The body language of John and Sue when they finally met was very telling. Sue walked in tall, her gaze was steady and her movements smooth. John, however, was very fidgety, he kept bouncing his leg up and down, he couldn’t meet her gaze, he kept wringing his hands; all the tell-tale signs of a very guilty man.

John spoke first, with his eyes darting everywhere except in Sue's direction. The upshot of what he said was that he wanted her forgiveness for what he had done, and he advised her to put the past behind her and bear him no ill will.

Sue then spoke. Looking straight at John, she explained how his actions had destroyed her entire life. Interestingly she didn’t shout, she spoke softly and matter-of-factly. She could now no longer get married because in their culture women had to be virgins on their wedding day, people blamed her for what had happened and she was shunned; before the attack she was an independent woman enjoying her life but since that day she’d had to move back with her parents as she could no longer look after herself. Even her parents to some degree blamed her for what happened. She was unable to work and it felt like her life was totally over. John, inexplicably, said that she couldn’t hold anything in her heart towards him, they couldn’t continue to have a problem with each other, she had to forgive him and they both had to move on.

To show how sorry he was, John gave her a new baby pig, which cost him almost a year’s salary. He didn't buy it specifically for her. He had purchased it for himself when he had left the army in order to rear it and make some money. Sue accepted the gesture, stating that now she had met with him and told him how he had ruined her life, she felt stronger. Because she had forgiven him she knew that her life could be put back together again as she was now free from the corrosive power of hatred.

Again, their body language was very telling when they left the room in which they’d met. With her new pig in tow Sue, with head held high and shoulders back, elegantly walked back to her parents’ house to start a new chapter in her life. Even though she didn’t appear burdened when she had first met John, she definitely appeared lighter and to be walking a bit taller.

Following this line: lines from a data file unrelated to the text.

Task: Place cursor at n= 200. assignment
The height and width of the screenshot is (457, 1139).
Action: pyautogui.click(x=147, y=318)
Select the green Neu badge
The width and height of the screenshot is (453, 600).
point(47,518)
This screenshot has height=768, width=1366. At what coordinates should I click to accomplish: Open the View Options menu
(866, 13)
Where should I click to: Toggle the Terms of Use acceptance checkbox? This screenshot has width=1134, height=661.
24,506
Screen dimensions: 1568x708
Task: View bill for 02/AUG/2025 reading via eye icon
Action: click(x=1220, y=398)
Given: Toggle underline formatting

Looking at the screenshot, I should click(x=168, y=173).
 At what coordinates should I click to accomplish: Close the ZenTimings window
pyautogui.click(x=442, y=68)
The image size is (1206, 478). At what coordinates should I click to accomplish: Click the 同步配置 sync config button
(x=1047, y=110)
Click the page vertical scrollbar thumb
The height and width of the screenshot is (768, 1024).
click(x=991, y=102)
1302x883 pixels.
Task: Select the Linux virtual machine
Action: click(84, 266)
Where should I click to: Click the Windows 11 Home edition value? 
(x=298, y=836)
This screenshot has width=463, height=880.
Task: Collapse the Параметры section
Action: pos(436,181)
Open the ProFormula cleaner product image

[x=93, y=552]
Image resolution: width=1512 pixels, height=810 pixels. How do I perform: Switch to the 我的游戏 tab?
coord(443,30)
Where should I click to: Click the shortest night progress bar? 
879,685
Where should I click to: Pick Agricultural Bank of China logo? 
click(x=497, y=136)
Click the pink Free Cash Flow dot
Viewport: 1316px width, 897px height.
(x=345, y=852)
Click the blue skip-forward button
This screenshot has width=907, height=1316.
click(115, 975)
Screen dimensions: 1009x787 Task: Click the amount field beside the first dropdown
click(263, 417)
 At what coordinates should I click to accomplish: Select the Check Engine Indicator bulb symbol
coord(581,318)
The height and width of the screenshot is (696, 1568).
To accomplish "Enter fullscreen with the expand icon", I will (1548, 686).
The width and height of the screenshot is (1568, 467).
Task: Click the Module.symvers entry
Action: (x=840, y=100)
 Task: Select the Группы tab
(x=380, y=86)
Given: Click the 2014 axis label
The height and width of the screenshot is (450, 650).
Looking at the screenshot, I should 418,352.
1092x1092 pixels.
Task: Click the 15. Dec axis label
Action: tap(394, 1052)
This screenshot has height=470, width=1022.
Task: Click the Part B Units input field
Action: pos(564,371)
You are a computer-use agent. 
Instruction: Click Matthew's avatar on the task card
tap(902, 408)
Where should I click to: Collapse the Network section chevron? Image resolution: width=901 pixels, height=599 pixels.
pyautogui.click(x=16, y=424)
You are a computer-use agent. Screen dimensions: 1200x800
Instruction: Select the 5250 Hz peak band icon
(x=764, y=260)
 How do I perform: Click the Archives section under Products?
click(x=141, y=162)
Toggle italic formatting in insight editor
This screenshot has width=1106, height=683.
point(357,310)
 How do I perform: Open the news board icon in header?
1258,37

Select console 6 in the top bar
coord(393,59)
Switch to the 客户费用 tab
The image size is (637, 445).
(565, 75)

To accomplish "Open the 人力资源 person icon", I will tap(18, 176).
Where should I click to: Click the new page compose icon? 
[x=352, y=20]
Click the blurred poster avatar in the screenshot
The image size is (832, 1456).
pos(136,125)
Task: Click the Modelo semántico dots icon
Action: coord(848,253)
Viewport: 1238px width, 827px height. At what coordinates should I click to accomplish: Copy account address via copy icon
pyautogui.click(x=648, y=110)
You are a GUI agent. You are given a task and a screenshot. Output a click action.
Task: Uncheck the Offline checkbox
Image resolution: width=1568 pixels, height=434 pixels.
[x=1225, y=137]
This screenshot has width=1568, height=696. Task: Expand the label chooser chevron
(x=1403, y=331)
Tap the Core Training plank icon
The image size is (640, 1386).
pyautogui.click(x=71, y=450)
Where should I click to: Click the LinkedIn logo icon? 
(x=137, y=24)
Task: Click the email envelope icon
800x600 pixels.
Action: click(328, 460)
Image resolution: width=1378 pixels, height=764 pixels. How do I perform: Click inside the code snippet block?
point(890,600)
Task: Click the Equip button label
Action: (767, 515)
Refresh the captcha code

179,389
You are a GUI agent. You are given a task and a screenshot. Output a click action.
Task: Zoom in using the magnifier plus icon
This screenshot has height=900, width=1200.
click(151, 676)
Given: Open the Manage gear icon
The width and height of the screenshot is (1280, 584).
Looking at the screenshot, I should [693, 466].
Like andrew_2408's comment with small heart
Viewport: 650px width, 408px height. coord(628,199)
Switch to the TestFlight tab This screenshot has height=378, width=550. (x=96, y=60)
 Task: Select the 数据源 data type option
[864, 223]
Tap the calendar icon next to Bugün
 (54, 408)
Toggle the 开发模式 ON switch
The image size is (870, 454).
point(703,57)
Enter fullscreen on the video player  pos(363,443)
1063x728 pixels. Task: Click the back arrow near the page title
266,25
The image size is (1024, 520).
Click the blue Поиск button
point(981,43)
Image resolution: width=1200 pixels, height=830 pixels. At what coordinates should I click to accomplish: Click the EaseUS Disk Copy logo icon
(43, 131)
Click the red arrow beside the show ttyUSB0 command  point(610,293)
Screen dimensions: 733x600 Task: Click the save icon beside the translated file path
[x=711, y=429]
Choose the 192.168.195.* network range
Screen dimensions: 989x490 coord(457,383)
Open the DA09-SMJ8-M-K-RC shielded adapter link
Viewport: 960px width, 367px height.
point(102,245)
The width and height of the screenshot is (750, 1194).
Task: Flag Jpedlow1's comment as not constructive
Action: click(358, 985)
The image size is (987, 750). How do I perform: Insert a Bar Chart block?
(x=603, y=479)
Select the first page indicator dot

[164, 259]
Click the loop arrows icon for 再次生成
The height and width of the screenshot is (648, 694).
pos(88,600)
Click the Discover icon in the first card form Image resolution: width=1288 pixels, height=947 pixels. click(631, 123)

The same could not be said for John, however. He shuffled away from the meeting, almost zig-zagging down the road, darting furtive glances over his shoulder, looking like a man who was still very troubled. Clearly, John did not get what he was looking for that day.

John left that meeting as troubled as he had arrived because his motives were totally wrong. He only sought Sue out because he wanted relief from the nightmares and mental problems he was suffering, not because he had recognised that he had committed a wicked crime against her and wanted to apologise. Were it not for the fact that he was suffering from mental health issues, would he have wanted to track Sue down? Would he even have thought about what he did to her?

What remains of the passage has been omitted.